Partnerbesuchsdienst für Migranten

Ausschlaggebend für die Idee für das Projekt "Partnerbesuchsdienst für Migranten" war zum einen die Bereitschaft der Gruppenmitglieder, sich ehrenamtlich betätigen zu wollen, und zum anderen die Aussagen von pflegenden Angehörigen und einigen Klienten im Beratungszentrum für Migrations- und Integrationsfragen, dass sie mit Menschen zu tun haben, die nicht mehr alleine die Wohnung verlassen können und von der Isolation bedroht sind.
Da die Menschen im Alter sich wieder verstärkt auf ihren Wurzeln besinnen, möchten sie auch jemanden haben, die ihre Sprache spricht und auch die gleichen "Wurzeln" hat wie sie selbst.

Ziel:
Menschen die alleine leben und nicht mehr beweglich sind um an den evtl. Gruppenaktivitäten teilzunehmen mit Menschen zusammenbringen, die die gleiche Sprache sprechen und die gleichen Interessen haben wie sie selbst.

Durchführung:
Damit die Besucher und Besucherinnen und Gastgeber und Gastgeberinnen auch von ihrer Interessen her zusammenpassen, wurde ein Fragenkatalog entwickelt.
Jede potenzielle Besucher und Besucherin und jede potenzielle Gastgeber und Gastgeberin wird interviewt, wobei der Fragenkatalog als Leitfaden dient.
Nach Auswertung der Interviews werden die jeweiligen Gemeinsamkeiten nach Sprache, Interessen, Hobbys, Wunsch der Besuchstage usw. herausgefunden.
Zum ersten Treffen wird der Besucher, die Besucherin zum Gastgeber, zur Gastgeberin begleitet.
Die Besucher, die Besucherinnen und die Gastgeber, Gastgeberinnen, werden regelmäßig zu Treffen eingeladen, um zum einen evtl. entstehende Unstimmigkeiten vorzeitig vorzubeugen und zum anderen um das Gefühl zu vermitteln, dass sie ernst genommen werden und nicht allein sind.
Das erste Treffen der Besucherinnen hat am 2.10.2003 stattgefunden.

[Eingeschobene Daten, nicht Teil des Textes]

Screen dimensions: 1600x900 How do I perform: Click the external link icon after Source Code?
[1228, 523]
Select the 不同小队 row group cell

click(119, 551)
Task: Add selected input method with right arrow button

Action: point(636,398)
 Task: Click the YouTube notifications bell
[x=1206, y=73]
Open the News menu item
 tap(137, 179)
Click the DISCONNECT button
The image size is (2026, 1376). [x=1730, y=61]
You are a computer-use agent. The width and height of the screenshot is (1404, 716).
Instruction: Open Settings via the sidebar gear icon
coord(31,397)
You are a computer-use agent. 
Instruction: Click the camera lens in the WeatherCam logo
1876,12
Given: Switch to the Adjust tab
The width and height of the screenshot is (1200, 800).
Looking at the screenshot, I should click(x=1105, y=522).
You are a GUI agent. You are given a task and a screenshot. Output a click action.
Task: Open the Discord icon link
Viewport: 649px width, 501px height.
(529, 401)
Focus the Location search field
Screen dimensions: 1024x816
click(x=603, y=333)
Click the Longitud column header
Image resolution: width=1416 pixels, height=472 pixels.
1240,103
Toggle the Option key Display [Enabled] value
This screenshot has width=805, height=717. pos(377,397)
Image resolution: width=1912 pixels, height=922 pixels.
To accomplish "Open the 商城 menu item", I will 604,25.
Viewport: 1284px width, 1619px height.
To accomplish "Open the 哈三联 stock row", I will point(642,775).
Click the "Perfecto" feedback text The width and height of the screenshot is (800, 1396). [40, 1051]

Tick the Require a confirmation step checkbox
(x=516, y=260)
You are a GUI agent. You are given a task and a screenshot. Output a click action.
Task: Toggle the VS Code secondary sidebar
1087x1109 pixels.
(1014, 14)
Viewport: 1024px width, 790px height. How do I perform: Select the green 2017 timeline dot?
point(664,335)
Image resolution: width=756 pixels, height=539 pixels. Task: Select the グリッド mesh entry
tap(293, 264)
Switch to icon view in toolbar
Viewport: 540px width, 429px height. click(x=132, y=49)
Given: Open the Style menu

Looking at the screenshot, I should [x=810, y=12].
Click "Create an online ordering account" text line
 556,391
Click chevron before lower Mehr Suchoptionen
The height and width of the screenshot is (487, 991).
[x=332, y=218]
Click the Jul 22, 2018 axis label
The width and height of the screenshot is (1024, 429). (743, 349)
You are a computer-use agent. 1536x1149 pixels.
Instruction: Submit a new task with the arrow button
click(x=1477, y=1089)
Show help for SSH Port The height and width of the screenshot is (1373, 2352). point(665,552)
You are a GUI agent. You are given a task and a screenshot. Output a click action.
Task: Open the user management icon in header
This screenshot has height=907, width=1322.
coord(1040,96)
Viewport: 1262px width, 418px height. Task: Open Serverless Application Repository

Personelle Rahmenbedingungen:

In dem Arbeitsbereich Interkulturelle Seniorenarbeit sind tätig:

  • 1 Leitung mit 25 St. in der Woche
  • 1 Mitarbeiter mit 9,25 St. in der Woche
  • 1 Mitarbeiter mit 8 Stunden in der Woche (Sozialberater aus der Beratungsstelle mit Schwerpunkt Senioren)
  • 16 Ehrenamtliche Gruppen- bzw. Neigungsgruppenleiter und –leiterinnen.


Übertragbarkeit der Einrichtung auf andere Stadtteile:

Inhaltlichen und formalen Voraussetzungen:

  • Eigene Räumlichkeiten
  • Zeitkapazitäten für die einzelnen Gruppen
  • Von Anfang an sich nicht auf eine Nationalitätengruppe konzentrieren: Das Haus sollte nicht die "Handschrift" einer dominanten Gruppe tragen.
  • Ehrenamtliche Gruppenleiter/innen, die die gleiche Sprache sprechen
  • Die Gruppen sind für die inhaltliche Gestaltung selbst verantwortlich
  • Instrumente der Mitsprache und Teilhabe schaffen:
    • Regelmäßige Gruppenleitertreffen
    • Vertrauensvorschuss
    • Die Interessen der Besucher/innen akzeptieren und in die Angebotsplanung mit einnehmen.
    • Die Selbsthilfepotenziale älterer Migranten/innen einbinden

Ich möchte noch zum Schluss anmerken, dass die Arbeit der Einrichtung im Rahmen des EU-Projektes "Entwicklung innovativer Konzepte zur sozialen Integration älterer Migranten/innen" des BaS-Bundesarbeitsgemeinschaft Seniorenbüros unter der Koordination des ISAB-Institut für sozialwissenschaftliche Analysen und Beratung im Jahr 2002 europaweit "als eines von 18 Projekten als besonders vorbildliches und vielversprechendes Beispiel ausgewählt" wurde.